Describe the solution you'd like

TSDB Design Proposal

This document proposes an alternate approach to store and query TimeSeries data in OpenSearch. It presents definition and representation of TimeSeries data, an approach using existing OpenSearch and Lucene architecture to store and query TS data. It compares storage, cost and query performance against existing approach OpenSearch users would take to store and query TS data. Later it proposes even efficient approach to store and perform range queries over TS data with certain limitations. This document doesn’t covers the performance benchmark numbers and prototype details, but it captures the high level picture of performance and cost benefits of the newer over traditional approach.

TimeSeries data definition

In TS data, the data points (or measurements/collection metrics) are associated with a timestamp and set of dimensions, which are emitted periodically. E.g. Weather data, measurements from sensor/IOT devices, stocks/finance data, host metrics etc. In host metrics data, dimensions could be - hostname, region, AZ, IP. Datapoint will contain collection of metrics such as CPU, memory, Error Count associated with a timestamp.

Representation:

Dimensions: Set of dimensions D = {D1, D2, .. Dn} where Di is the ith dimension. N is the number of dimensions associated with any data point. N here has very strict constraint and should be under 10 in most of the cases.

Metrics: set of metrics M = {M1, M2 .. } each metric is a tuple of <metric_name, metric_type>, metric_type could be one of {sum, avg, min, max, count}.

Datapoint consists of: TimeSeries TS - its a representation of values of all dimensions associated with a datapoint.

TSi is the timeseries associated with ith datapoint TSi = {DV1, DV2 .. DVn} where DVj is the dimension value of Dj. DVj is always a low cardinality field. The number of unique values have limits here to be fit for TimeSeries data. Pi, the ith datapoint = {MV1, MV2, ..} where MVj is the metric value of jth metric in metric collection M of ith datapoint. Ti is the timestamp associated with the ith datapoint

so document is a tuple of <TSi, Ti, Pi>

fig. 1 fig. 2
Timeseries1 Timeseries-2

Traditional approach

Traditional approach in OpenSearch is based on creating DataStreams and indexing documents with mandatory @timestamp field, mapped as a date. Dimension field defined above, Di , can be mapped as numeric, keyword, IP or a similar type. Metric field Mi will b mapped as a numeric field.

DataStreams have hidden backing index, which are associated with a time range, and depending on timestamp, the document is routed to the right backing index. IndexManagement policy can be defined which will automatically create a new backing index when desired.

------------------------------------------------------------

◆ The exercise:
Could you extend the TSDB design proposal above, starting right after its final sentence about the IndexManagement policy?

◆ Listing:

------------------------------------------------------------

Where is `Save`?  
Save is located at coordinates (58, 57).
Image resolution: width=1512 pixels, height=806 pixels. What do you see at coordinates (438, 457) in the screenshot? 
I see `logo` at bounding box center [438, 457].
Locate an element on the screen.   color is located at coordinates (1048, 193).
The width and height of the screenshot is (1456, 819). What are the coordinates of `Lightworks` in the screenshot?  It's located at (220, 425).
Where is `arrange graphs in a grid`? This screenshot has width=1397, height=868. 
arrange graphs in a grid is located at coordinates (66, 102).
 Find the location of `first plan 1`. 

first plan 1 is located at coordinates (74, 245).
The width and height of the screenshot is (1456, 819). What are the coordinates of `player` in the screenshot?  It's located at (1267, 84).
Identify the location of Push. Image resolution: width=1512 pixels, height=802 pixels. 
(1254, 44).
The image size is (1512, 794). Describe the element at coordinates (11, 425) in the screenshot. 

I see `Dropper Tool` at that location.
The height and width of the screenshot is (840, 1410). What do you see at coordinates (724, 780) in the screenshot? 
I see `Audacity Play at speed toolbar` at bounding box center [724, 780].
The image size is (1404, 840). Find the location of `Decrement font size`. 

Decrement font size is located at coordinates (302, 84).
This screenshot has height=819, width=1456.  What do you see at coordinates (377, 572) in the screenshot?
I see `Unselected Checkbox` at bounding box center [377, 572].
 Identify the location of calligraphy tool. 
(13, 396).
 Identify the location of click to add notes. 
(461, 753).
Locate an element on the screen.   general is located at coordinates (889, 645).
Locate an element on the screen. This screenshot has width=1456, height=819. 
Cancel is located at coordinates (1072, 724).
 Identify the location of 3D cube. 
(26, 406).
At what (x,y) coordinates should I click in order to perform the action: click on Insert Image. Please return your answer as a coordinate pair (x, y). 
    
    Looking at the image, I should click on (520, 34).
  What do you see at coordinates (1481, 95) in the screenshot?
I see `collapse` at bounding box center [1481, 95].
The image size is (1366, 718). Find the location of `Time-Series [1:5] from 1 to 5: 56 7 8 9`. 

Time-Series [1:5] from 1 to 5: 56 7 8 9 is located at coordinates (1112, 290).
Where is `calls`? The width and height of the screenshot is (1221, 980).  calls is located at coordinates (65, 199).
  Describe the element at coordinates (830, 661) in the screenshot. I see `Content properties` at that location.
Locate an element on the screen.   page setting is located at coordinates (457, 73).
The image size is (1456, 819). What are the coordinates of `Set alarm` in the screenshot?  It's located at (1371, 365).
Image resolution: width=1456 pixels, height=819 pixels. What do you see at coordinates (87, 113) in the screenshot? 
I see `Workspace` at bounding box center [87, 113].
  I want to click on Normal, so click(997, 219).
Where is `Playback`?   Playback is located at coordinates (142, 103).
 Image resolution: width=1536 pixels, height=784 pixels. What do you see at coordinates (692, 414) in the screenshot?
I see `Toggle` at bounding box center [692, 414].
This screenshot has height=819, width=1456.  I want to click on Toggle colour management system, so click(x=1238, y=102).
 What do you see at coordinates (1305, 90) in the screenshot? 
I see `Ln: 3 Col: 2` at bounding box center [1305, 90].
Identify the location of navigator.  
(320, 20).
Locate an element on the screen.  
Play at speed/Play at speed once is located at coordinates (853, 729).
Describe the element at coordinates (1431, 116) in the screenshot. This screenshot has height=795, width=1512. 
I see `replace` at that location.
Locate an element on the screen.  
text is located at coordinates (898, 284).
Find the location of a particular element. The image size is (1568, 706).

------------------------------------------------------------

◆ Reply:
Indexing on data streams is similar to any other index. Doc will be stored as it is in segment with all the fields and in order the documents are ingested unless index sort order is specified by the user.

Query types in TS data

Queries over TS data will be of nature -

QTs-Ts (Filter(D={DV1, DV2 .. DVn}), M={M1, M2})

QTs-Ts (Filter(D={DV1, DV2}), Agg(D={D3}), M={M1, M2}) Ts is the start time and Te is the end time. Filter represents filter query and Agg represents aggregation on certain field. Each query will output an aggregated result of metrics M requested in the query. for e.g. min, max, avg on metric field.

Performance on each segment Query is a combination of AND conjunctions on all dimensions, range query on timestamp and metric aggregation on metrics requested. Assuming there is no sort order and given dimensional value is a low cardinality field, the filter query could potentially match a very high percentage of documents. Scanning through each of them, to look up metric field or aggregate on another dimension, in a non-ordered way, would require tremendous amount of disk IO to fetch documents. Placing similar documents together has 2 benefits - speeding up query, better compression.

Proposal

Tenets for TS data:

  1. Minimize IO while query.
  2. Better compression when segments are persisted on disk.
  3. Fast range queries and metric aggregations.
  4. Minimize memory consumption at query time.
  5. Keeping aged data with courser granularity.

All these tenets aims toward better query performance and lower the cost to store and query time series data.

Proposal 1

Timeseries-3

Creating TimeSeries and TimeSeriesID

Instead of storing all Dimensional values in separate fields, they can combined into a single field of type byteref. Each of these timeseries can be referred using an ID - TSID, generated by encoding their byteref representation.

TSID = encode(byteref(D1V1, DiVk .. DnVm))

Instead of indexing all dimensions, just TSID can be indexed, which can be decoded later if needed at query time.

Note: Number of TSIDs will not grow much in a segment as dimension values in time series data are limited and doesn’t explode. So TSID still remains a low cardinality field.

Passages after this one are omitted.